Dla naszej Marzycielki Wiktorii nadszedł upragniony dzień, kiedy spełniło się Jej marzenie. Umawiając naszą wizytę z Jej mamą poprosiłyśmy, aby nie mówiła swojej córce, że przyjedziemy do Niej z wymarzonym laptopem. Chciałyśmy, aby była to dla Niej prawdziwa niespodzianka.

Kiedy przyszłyśmy do Wiktorii, w drzwiach mieszkania serdecznie przywitała Nas właśnie mama naszej Marzycielki. Kiedy weszłyśmy do mieszkania, zobaczyłyśmy Wiktorię, która na początku była zaskoczona naszą wizytą, ale zaraz potem na Jej twarzy pojawił się uśmiech. Wiktoria uściskała Nas serdecznie na powitanie.

Nadeszła chwila, kiedy wręczyłyśmy dziewczynce zawinięty w zielony papier pakunek. Nadszedł czas radosnego rozpakowywania prezentu. Wiktoria zaczęła go pospiesznie rozpakowywać, aż w końcu na twarzy dziewczynki pojawił się szeroki uśmiech, bo Jej oczom ukazał się laptop w kolorze srebrno-fioletowym, a kolor fioletowy jest ulubionym kolorem Wiktorii. Po odpakowaniu laptopa Wiktoria od razu zajęła się zapoznawaniem swojego nowego sprzętu i chociaż ma dopiero 6 lat, to świetnie sobie z nim radziła. Oprócz wymarzonego sprzętu otrzymała od nas płytę z bajkami animowanymi o księżniczkach, które są Jej wielką pasją, a jak wiadomo w każdej dziewczynce drzemie księżniczka.

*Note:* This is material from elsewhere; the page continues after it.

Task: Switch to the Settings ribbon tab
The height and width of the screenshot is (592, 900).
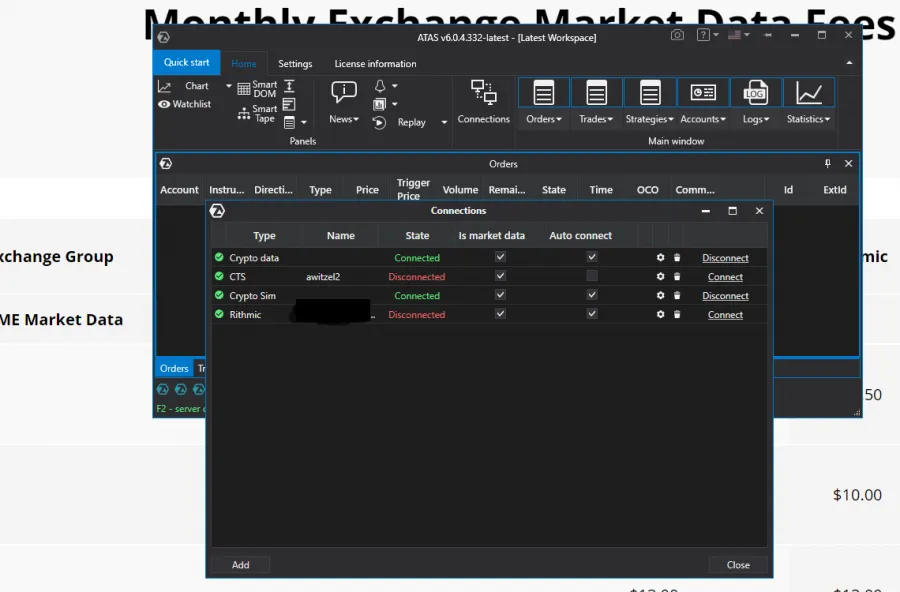Action: click(x=295, y=64)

Wiktoria jest bardzo radosną i towarzyską dziewczynką i bardzo lubi, kiedy się Ją fotografuje – pozuje do zdjęć jak prawdziwa modelka i zawsze się uśmiecha. Czas spędzony z naszą Księżniczką szybko mijał nam na wspaniałej zabawie i nawet nie zdawałyśmy sobie sprawy, że już się zrobiło trochę późno i trzeba było wracać do domu. Na koniec naszej wizyty Wiktoria poprosiła Nas, abyśmy zagrały z nią w jej ulubioną grę planszową, przy czym było również dużo radości.